───── Dataset records

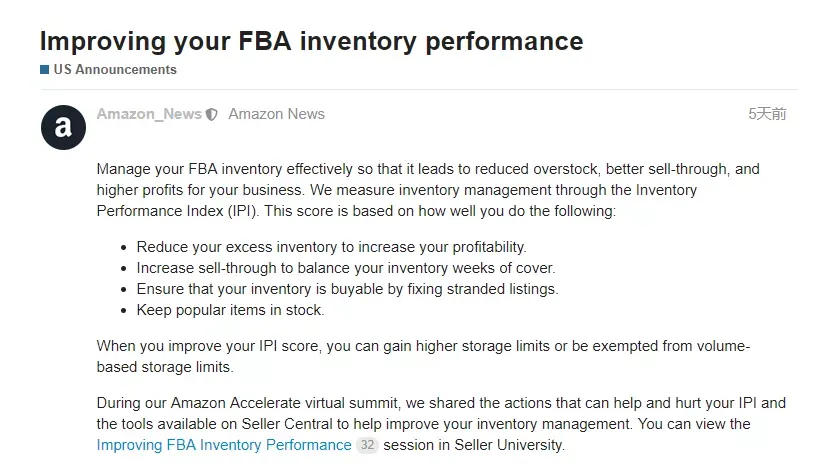835x468 pixels.
Task: Click the Keep popular items in stock bullet
Action: [230, 310]
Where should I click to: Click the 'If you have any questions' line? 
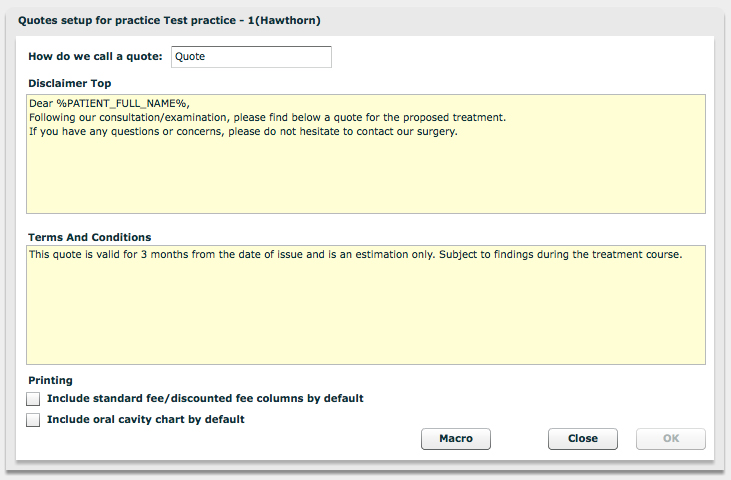point(243,131)
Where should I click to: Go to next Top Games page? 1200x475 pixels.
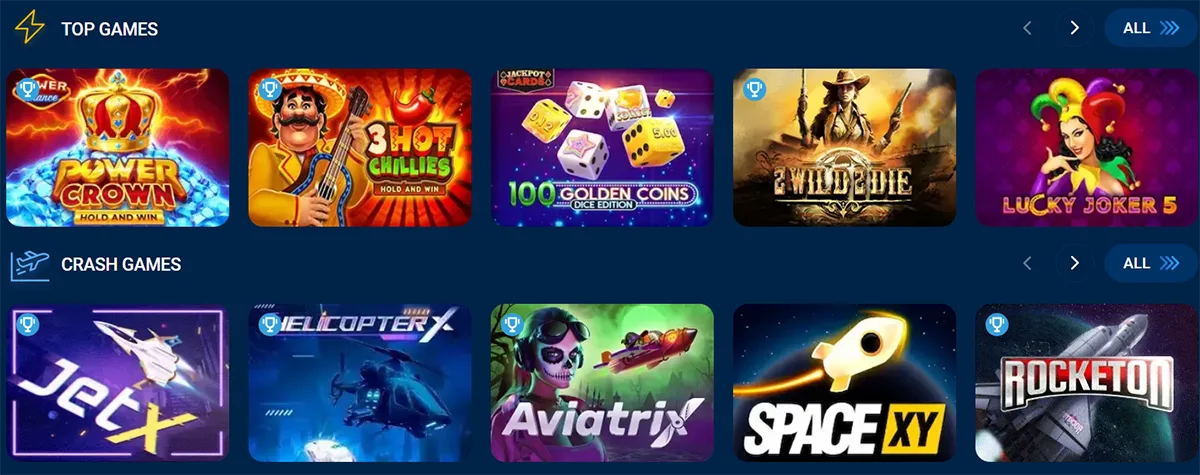[1075, 28]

──────────

**Task to carry out**
Restate, exactly as they appear, the line with "Where should I click to: Click" and all the lines after it up to the end of the data above; images do not belong in the copy.

**Written solution**
Where should I click to: Click the 'If you have any questions' line? 
point(243,131)
Where should I click to: Go to next Top Games page? 1200x475 pixels.
[1075, 28]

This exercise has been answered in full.